Should classroom setting hand hygiene training be a thing of the past?
Classroom setting learning
It is widely known that practicing quality hand hygiene is critical to help prevent the spread of infections. However, many do not realise that it is also imperative to deliver hand hygiene training frequently to help achieve proficiency. It is important to note that many hospitals take the traditional classroom setting approach to educating workers in hand hygiene, which can typically consist of a sign in sheet, a PowerPoint presentation, videos, a practical demonstration of hand hygiene technique and an assessment. Consequently, because healthcare professionals need to be gathered together at the one time, repeated training sessions may not be possible as they are quite time consuming. Another issue is that workers can lack enthusiasm towards their training and it may be difficult to encourage engagement. However, by combining technology with hand hygiene training, learning can be fun and interactive which can ultimately improve compliance.
The World Health Ogranization (WHO) hand hygiene technique is a psychomotor skill, the same as riding a bike or tying your shoelaces. As we all know, learning these skills takes a lot of time, practice, mistakes and feedback. Therefore, without a similar process, how can healthcare staff be expected to memorise this 6 step process? By educating correctly, professionals can build a habit in hand hygiene, meaning the WHO technique will be automatic every time the hands are cleaned. A practice-rest-repeat technique helps to build muscle memory, therefore, helping to reduce the spread of infections and improve patient outcomes.

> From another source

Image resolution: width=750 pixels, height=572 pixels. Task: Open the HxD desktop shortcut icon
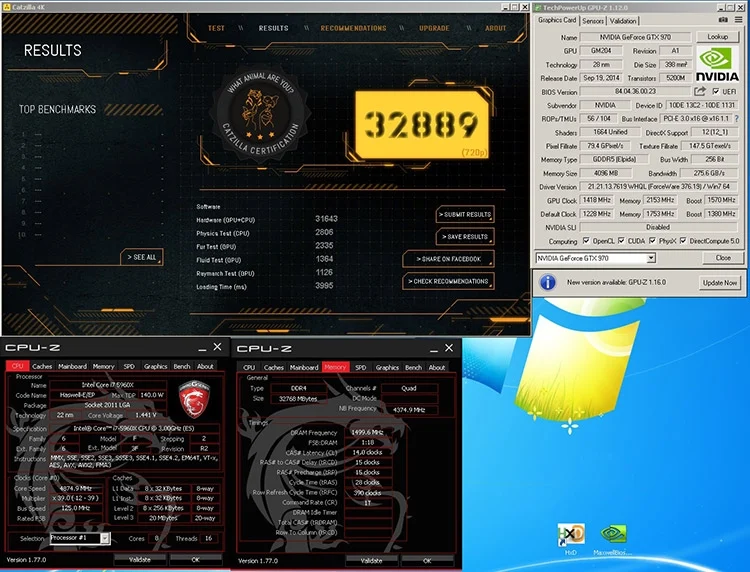pyautogui.click(x=571, y=535)
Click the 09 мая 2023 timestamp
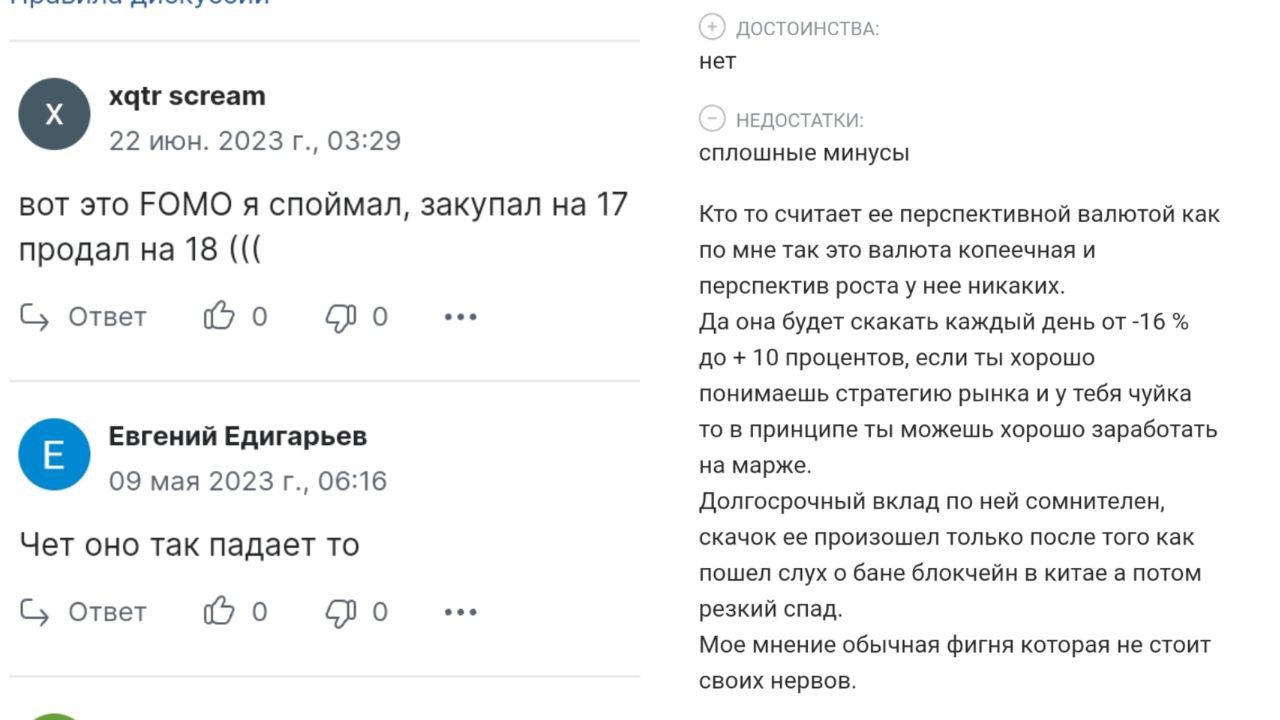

A proven approach to achieving proficiency
A study conducted at Yale University found that psychomotor skills are best taught through multiple training sessions. This paper followed Ericsson’s deliberate practice framework. He identifies that the key components for skills development are:
- A task with a well-defined goal
- Learners who are motivated to improve performance
- Access to immediate performance feedback on practice
- Access to ample opportunities
However, traditional hand hygiene training does not meet this criteria. Subsequently, a single hand hygiene class is not adequate. Most noteworthy, this particular study found that proficiency is achieved after 32 hand hygiene training sessions. The WHO technique is not an easy skill to master and healthcare professionals can not be expected to be proficient without the appropriate training. Technology however is more convenient, time savvy and cost effective. Also, a significant benefit of utilising technology is that it is objective, ensuring everyone is trained and assessed to the same standard. Learn more about this study here.

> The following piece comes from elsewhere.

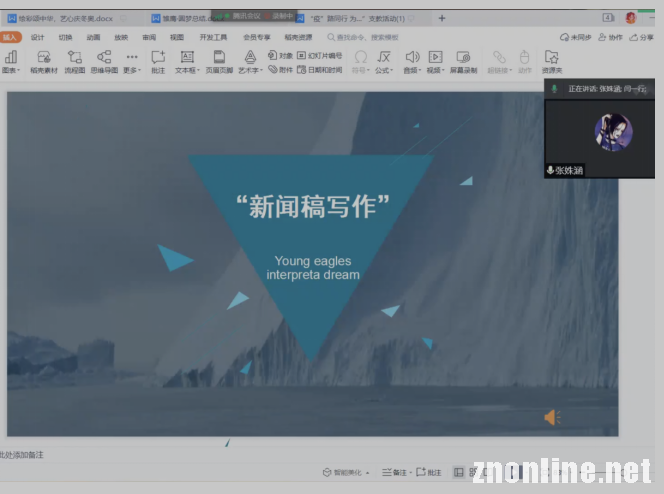Insert 日期和时间 date and time
Image resolution: width=664 pixels, height=494 pixels.
pyautogui.click(x=320, y=70)
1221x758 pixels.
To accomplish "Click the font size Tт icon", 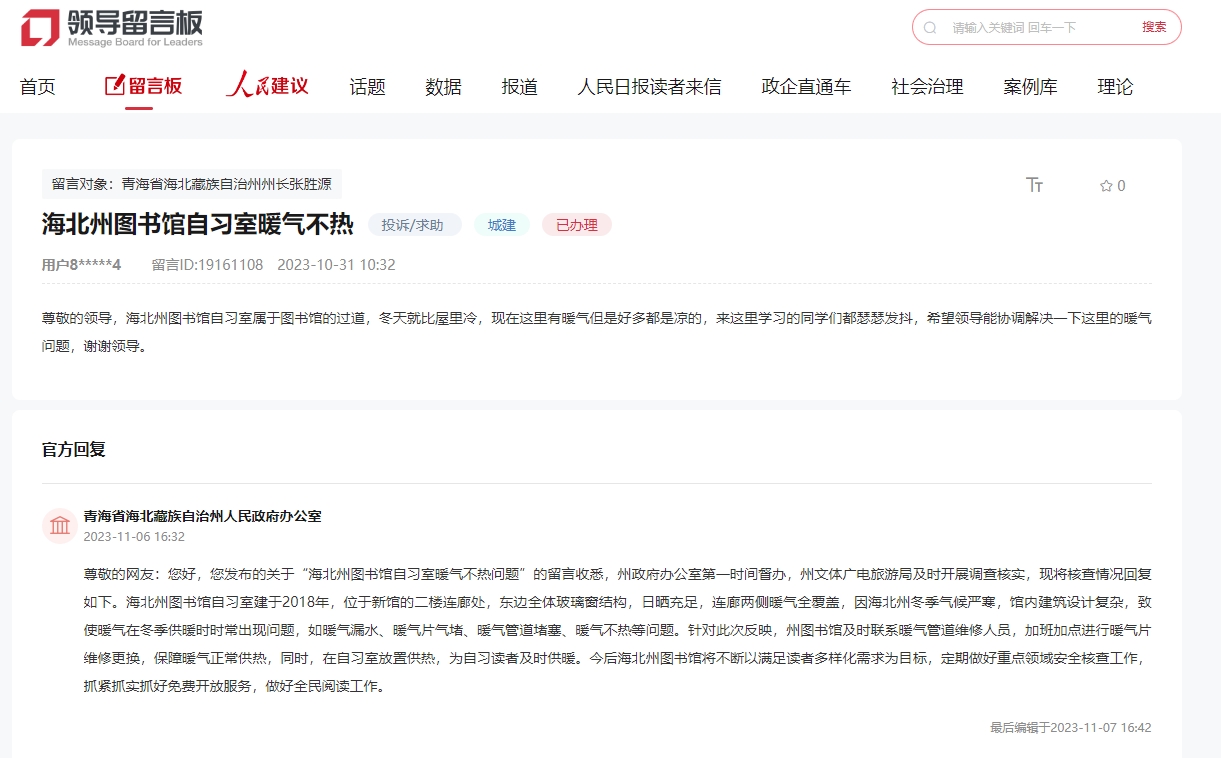I will (x=1035, y=185).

SureWash is designed to be available 24/7 in the workplace to make training as convenient and accessible as possible. The system can be moved between departments to ensure all staff are trained. However, it’s the quality of training that makes our technology so attractive. Studies show that shorter, repeated training sessions are the most effective. Therefore, SureWash combines a series of levels, each with a challenge, As the user progresses through each level, it gets more difficult. This tests the user, but the technology also provides real-time feedback to help them progress and achieve proficiency. By implementing SureWash, an IP trainer is no longer needed at the time of training. Assessments are also objective meaning everyone is trained and assessed to the same standard. This can be easily tracked on our reporting suite, as staff can log in using their ID badge, removing the need for a physical sign in sheet as it captures all training and results.

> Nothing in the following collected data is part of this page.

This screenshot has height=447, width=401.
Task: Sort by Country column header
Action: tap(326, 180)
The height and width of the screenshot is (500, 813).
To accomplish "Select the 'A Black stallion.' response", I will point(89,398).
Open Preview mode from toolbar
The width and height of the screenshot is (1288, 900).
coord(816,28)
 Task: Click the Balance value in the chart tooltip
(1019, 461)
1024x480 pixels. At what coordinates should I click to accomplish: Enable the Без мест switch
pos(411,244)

Subsequently, SureWash helps facilities shift away from traditional classroom setting hand hygiene training, towards a new innovative approach to learning. To answer our initial question of whether classroom setting hand hygiene training should be a thing of the past, it is clear that it’s definitely not the most effective process for teaching the WHO 6 step technique. As a result of numerous studies showing that a ‘practice-rest-repeat’ technique is the best way to learn psychomotor skills, technology needs to play a part in the training process.